1) I'm the one that is responsible for those narcs during my shift. I must sign and be accountable for them even though they are on another nurses cart who holds the keys for that cart.

2) Most of my narcs are scheduled in the other cart but some are prn. I have to hunt the other nurse down everytime one is due. This means I have to know her break schedule to make sure I have them, but it is impossible to plan for prns.

3) I have to come in get report and do the count on my hall and then run to the otherside of the building to do my count there. Same thing for end of shift. This coupled with the second concern I listed is really causing me to run a great deal behind.

Is this legal and if it is how do you suggest I handle it and best protect myself. I would appreciate any advice you can give me on this matter.

No exaggeration: I would kindly tell them point blank that I will not accept responsibility for controlled substances to which someone else holds the key.

Thank you for responding. That is exactly what my gut was telling me to do.

It would make more sense to move all, or almost all, of the PRN meds that rarely get used to the other cart. The routine use meds should stay on your cart. However, I sense that there are still too many for your cart.

Umm .... No....

^^^^^^^^^^^^^^^^

◆ Work to complete
Does each statement below agree with the thread about narcotics kept on another nurse's cart? Answer yes or no for each, and quote the thread's deciding words.
1. The poster holds the keys to the cart where the narcotics are kept.
2. At the start of a shift, the poster counts on their own hall and then again on the other side of the building.
3. One reply suggests moving the rarely used PRN meds to the other cart.
Answer from the thread alone.

◆ Dataset entries
^^^^^^^^^^^^^^^^

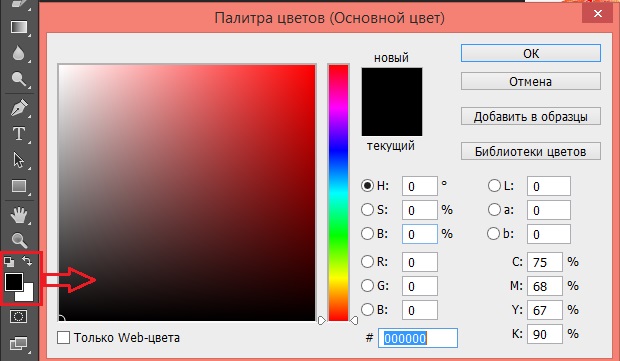Select the Pen tool
This screenshot has width=620, height=361.
(x=19, y=108)
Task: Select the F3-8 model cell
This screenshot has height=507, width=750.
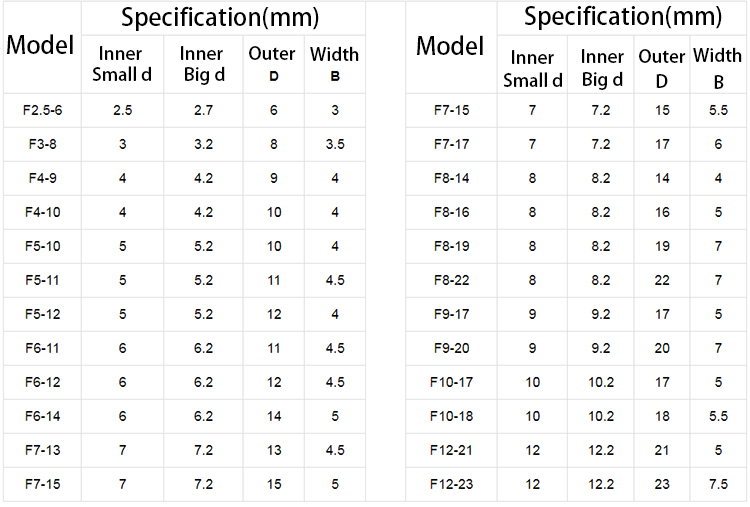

^^^^^^^^^^^^^^^^

◆ Result below
1. No: "they are on another nurses cart who holds the keys for that cart."
2. Yes: "I have to come in get report and do the count on my hall and then run to the otherside of the building to do my count there."
3. Yes: "It would make more sense to move all, or almost all, of the PRN meds that rarely get used to the other cart."